● **WORK REQUIRED**
Without including the pictures, copy out every line below.

● **SUPPLIED RECORDS**
◇ ◇ ◇ ◇

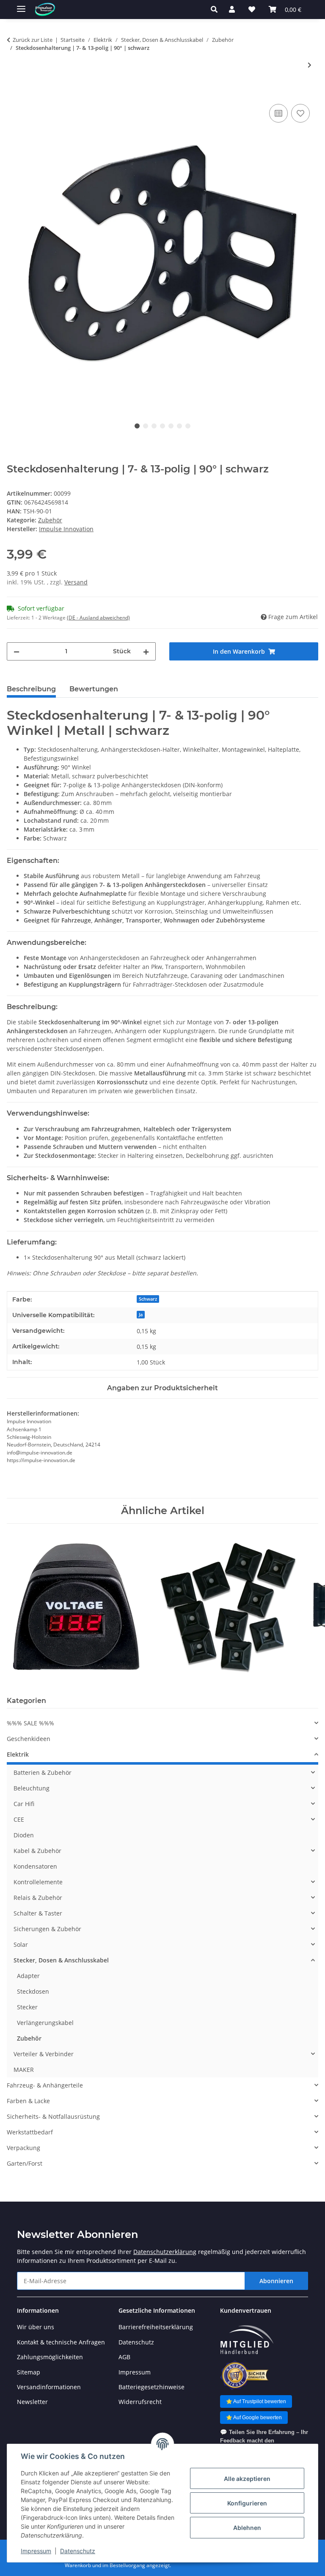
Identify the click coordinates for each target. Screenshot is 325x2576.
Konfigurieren (247, 2503)
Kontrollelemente (38, 1882)
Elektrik (18, 1754)
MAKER (24, 2070)
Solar (21, 1944)
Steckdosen (33, 1991)
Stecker (27, 2007)
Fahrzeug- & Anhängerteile (45, 2085)
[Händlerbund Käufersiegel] (244, 2375)
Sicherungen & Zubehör (47, 1929)
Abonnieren (276, 2281)
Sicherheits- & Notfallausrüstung (53, 2116)
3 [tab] (154, 425)
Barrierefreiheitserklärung (155, 2327)
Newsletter (32, 2402)
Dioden (24, 1835)
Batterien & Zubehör (43, 1772)
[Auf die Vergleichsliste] (278, 113)
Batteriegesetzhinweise (151, 2387)
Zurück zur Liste (32, 40)
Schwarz (148, 1299)
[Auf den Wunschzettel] (300, 113)
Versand (76, 582)
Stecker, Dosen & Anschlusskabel (61, 1960)
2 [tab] (145, 425)
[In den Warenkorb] (13, 92)
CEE (19, 1819)
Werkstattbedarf (30, 2132)
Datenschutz (77, 2550)
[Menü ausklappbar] (21, 5)
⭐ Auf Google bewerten (254, 2417)
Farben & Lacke (28, 2101)
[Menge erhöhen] (146, 651)
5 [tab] (171, 425)
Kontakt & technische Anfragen (61, 2342)
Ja (141, 1315)
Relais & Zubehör (38, 1898)
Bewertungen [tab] (93, 689)
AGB (124, 2357)
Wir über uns (35, 2327)
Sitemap (28, 2372)
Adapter (28, 1976)
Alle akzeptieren (247, 2478)
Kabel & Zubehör (37, 1851)
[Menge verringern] (16, 651)
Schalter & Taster (38, 1913)
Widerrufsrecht (140, 2402)
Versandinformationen (49, 2387)
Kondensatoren (35, 1866)
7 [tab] (187, 425)
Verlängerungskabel (45, 2023)
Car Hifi (24, 1804)
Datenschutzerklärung (164, 2252)
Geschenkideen (28, 1739)
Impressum (36, 2550)
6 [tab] (179, 425)
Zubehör (50, 520)
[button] (216, 9)
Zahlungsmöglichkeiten (50, 2357)
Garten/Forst (24, 2163)
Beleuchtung (32, 1788)
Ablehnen (247, 2527)
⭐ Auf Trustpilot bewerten (256, 2401)
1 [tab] (137, 425)
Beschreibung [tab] (31, 689)
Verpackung (23, 2148)
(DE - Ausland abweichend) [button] (98, 617)
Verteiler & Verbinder (44, 2054)
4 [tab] (162, 425)
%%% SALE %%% (30, 1723)
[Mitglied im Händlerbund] (246, 2340)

◇ ◇ ◇ ◇

● **OUTPUT OF THE EXERCISE**
Identify the click coordinates for each target. Screenshot is 325x2576.
Konfigurieren (247, 2503)
Kontrollelemente (38, 1882)
Elektrik (18, 1754)
MAKER (24, 2070)
Solar (21, 1944)
Steckdosen (33, 1991)
Stecker (27, 2007)
Fahrzeug- & Anhängerteile (45, 2085)
[Händlerbund Käufersiegel] (244, 2375)
Sicherungen & Zubehör (47, 1929)
Abonnieren (276, 2281)
Sicherheits- & Notfallausrüstung (53, 2116)
3 [tab] (154, 425)
Barrierefreiheitserklärung (155, 2327)
Newsletter (32, 2402)
Dioden (24, 1835)
Batterien & Zubehör (43, 1772)
[Auf die Vergleichsliste] (278, 113)
Batteriegesetzhinweise (151, 2387)
Zurück zur Liste (32, 40)
Schwarz (148, 1299)
[Auf den Wunschzettel] (300, 113)
Versand (76, 582)
Stecker, Dosen & Anschlusskabel (61, 1960)
2 [tab] (145, 425)
[In den Warenkorb] (13, 92)
CEE (19, 1819)
Werkstattbedarf (30, 2132)
Datenschutz (77, 2550)
[Menü ausklappbar] (21, 5)
⭐ Auf Google bewerten (254, 2417)
Farben & Lacke (28, 2101)
[Menge erhöhen] (146, 651)
5 [tab] (171, 425)
Kontakt & technische Anfragen (61, 2342)
Ja (141, 1315)
Relais & Zubehör (38, 1898)
Bewertungen [tab] (93, 689)
AGB (124, 2357)
Wir über uns (35, 2327)
Sitemap (28, 2372)
Adapter (28, 1976)
Alle akzeptieren (247, 2478)
Kabel & Zubehör (37, 1851)
[Menge verringern] (16, 651)
Schalter & Taster (38, 1913)
Widerrufsrecht (140, 2402)
Versandinformationen (49, 2387)
Kondensatoren (35, 1866)
7 [tab] (187, 425)
Verlängerungskabel (45, 2023)
Car Hifi (24, 1804)
Datenschutzerklärung (164, 2252)
Geschenkideen (28, 1739)
Impressum (36, 2550)
6 [tab] (179, 425)
Zubehör (50, 520)
[button] (216, 9)
Zahlungsmöglichkeiten (50, 2357)
Garten/Forst (24, 2163)
Beleuchtung (32, 1788)
Ablehnen (247, 2527)
⭐ Auf Trustpilot bewerten (256, 2401)
1 [tab] (137, 425)
Beschreibung [tab] (31, 689)
Verpackung (23, 2148)
(DE - Ausland abweichend) [button] (98, 617)
Verteiler & Verbinder (44, 2054)
4 [tab] (162, 425)
%%% SALE %%% (30, 1723)
[Mitglied im Händlerbund] (246, 2340)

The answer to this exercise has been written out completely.